BTw, I'm reading a book about Elizabeth Stuart and her daughters, "Daughters of the Winter Queen", and what do you know, as a young guy, the Great Elector romanced Sophie's older sister Louisa! (The one who was a gifted painter, and ended up a Catholic abbess at Maubisson much to her mother's horror. Sophie and little Sophie Charlotte visited her en route to Versailles.) Alas his parent had an eye on money, of which the Winter Stuarts didn't have much. So no young Elector/Louisa match.
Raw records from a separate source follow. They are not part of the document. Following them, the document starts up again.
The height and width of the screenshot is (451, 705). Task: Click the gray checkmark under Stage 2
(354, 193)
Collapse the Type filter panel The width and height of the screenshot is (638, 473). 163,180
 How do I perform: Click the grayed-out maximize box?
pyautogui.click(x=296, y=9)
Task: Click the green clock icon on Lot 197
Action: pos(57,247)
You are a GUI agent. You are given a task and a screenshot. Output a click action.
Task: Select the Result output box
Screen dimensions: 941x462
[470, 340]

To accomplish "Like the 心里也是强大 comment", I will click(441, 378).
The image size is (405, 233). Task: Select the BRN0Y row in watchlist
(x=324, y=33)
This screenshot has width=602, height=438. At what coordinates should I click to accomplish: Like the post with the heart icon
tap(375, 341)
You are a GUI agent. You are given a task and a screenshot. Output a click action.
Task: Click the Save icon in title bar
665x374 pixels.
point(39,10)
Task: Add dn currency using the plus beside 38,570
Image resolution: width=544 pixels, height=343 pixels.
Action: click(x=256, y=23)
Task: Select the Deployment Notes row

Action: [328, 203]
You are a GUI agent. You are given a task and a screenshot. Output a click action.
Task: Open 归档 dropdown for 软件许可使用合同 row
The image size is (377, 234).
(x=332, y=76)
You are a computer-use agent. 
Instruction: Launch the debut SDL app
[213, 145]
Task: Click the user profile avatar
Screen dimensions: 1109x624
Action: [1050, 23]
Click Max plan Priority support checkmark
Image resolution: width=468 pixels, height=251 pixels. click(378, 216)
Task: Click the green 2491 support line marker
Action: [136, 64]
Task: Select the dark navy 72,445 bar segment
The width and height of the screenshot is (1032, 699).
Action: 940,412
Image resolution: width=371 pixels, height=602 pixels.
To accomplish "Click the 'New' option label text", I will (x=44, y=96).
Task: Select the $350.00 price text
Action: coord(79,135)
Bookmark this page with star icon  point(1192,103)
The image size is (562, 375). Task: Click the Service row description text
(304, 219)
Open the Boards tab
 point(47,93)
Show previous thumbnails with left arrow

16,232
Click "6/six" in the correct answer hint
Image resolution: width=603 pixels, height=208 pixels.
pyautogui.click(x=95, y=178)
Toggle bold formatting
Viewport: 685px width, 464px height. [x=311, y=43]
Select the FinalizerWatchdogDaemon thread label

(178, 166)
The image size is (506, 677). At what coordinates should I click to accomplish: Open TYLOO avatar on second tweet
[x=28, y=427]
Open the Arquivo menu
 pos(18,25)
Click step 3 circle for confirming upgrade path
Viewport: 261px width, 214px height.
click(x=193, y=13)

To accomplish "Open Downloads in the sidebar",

Re: Pöllnitz: Secret Keeper?

Date: 2021-07-26 07:36 pm (UTC)
mildred_of_midgard: (Default)
From: [personal profile] mildred_of_midgard
Yes, A+ detecting, Holmes! And thank you for the translation, haha, because I was going to ask you for one. I gave it my best shot, and at the end, I was like, "Help." Now that I have the translation, I see what everything is, but on my own I was having to translate into modern German and thence into English, and I was getting about half of it.

Anyone who wants to read a Great Elector and/or F1 bio has my vote!

Re: Pöllnitz: Secret Keeper?

Date: 2021-07-26 11:02 pm (UTC)
mildred_of_midgard: (Default)
From: [personal profile] mildred_of_midgard
F1's stepmom has no excuse!

ROFL!

Btw, Original Sophie tells us how that name came to pass in her snarky memoirs...But by the time No.12 arrived, they had simply run out of names and supposedly did a lottery of sorts with the few ladies in waiting asked to write a name on a bit of paper. Presto, Sophia/Sophie, first of her name in either family (i.e. the Stuarts and the Palatine Wittelsbachs). But not the last by far. :)

Ahhh, cool, I didn't know that. Thank you for sharing!